Key Claims and Findings

  • Scaling massively large AI models with billions of parameters and trillions of tokens comes with huge memory capacity requirements that single GPUs cannot satisfy.
  • Parallelism techniques inherently add communication or computation overhead, necessitating a configuration that achieves maximum performance before scaling training with data parallelism.
  • Pipeline parallelism introduces bubble time where devices wait for intermediate activations, leading to a waste of computational resources if not managed correctly.
  • Fully Sharded Data Parallelism (FSDP) minimizes bubbles to overlap communication with computation aggressively through operation reordering and parameter prefetching.
  • Quantization Aware Training leads to improved accuracy compared to post-training quantization because models learn to perform well in quantized representations during the training process.
  • Sequence parallelism enables the distribution of activation memory across tensor parallel devices by splitting layers along the sequence dimension.
  • Selective activation recomputation is viable for cases where memory constraints force the recomputation of some, but not all, of the activations.

Terminology

  • LLM (Large Language Model): A type of AI model characterized by approximately billions of parameters and trained on approximately trillions of tokens, requiring significant memory capacity.
  • Bubble Time: A period of inefficiency in parallel training where computational resources are idle while waiting for data or synchronization from other devices.
  • Inter-layer Parallelism: A synonym for Pipeline parallelism, where the model is split vertically by layers across different devices.
  • Intra-layer Parallelism: A synonym for Tensor parallelism, where operations within a single layer are split horizontally across devices.
  • All-Reduce: A synchronization operation used in data parallel training where the gradients of the model are combined across devices to update parameters.
  • FSDP (Fully Sharded Data Parallelism): An optimization technique that shards model parameters and training data uniformly across data parallel workers to minimize memory usage.

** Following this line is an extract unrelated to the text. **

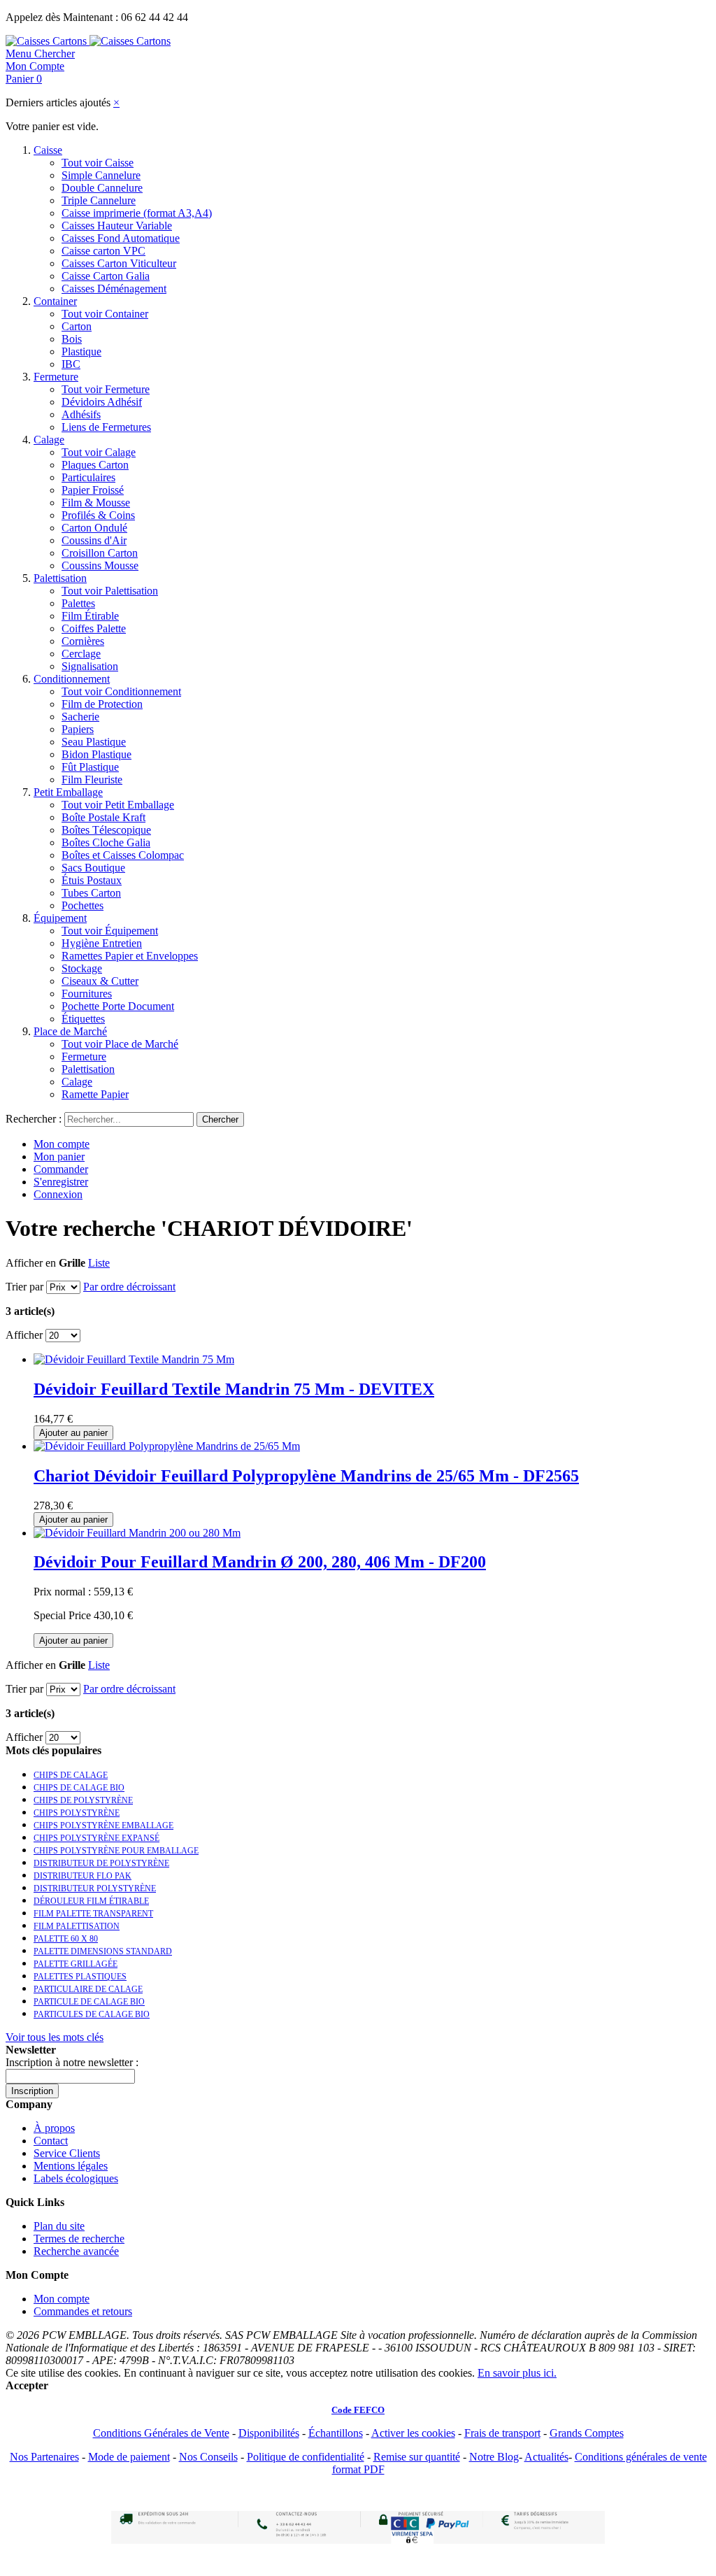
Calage (49, 440)
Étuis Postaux (92, 880)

  • Parameter Prefetching: A strategy used in FSDP where parameters are fetched in advance to overlap communication latency with computation time.

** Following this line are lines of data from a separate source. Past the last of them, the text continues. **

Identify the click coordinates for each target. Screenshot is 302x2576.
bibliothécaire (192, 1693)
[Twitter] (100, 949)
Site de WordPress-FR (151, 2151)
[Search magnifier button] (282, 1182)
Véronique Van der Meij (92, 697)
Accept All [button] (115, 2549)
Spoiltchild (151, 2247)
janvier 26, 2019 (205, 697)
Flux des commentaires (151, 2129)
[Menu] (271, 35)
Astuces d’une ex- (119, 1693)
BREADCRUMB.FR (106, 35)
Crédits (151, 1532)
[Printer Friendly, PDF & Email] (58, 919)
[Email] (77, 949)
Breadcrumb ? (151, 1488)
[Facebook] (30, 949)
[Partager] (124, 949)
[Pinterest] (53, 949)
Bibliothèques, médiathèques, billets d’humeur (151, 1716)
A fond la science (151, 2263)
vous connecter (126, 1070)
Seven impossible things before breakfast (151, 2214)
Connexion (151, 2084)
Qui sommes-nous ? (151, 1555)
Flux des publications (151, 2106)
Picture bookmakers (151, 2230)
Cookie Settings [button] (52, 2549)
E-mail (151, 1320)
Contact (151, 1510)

  • QAT (Quantization Aware Training): A training methodology that mimics the quantization process during training to improve model performance in low-precision representations.
  • Activation Memory: The memory storage required for intermediate results during the forward pass, which can be reduced via sequence parallelism or recomputation.
  • Optimizer States: Part of the model training data that is partitioned across GPUs in model parallelism alongside model parameters to reduce storage requirements.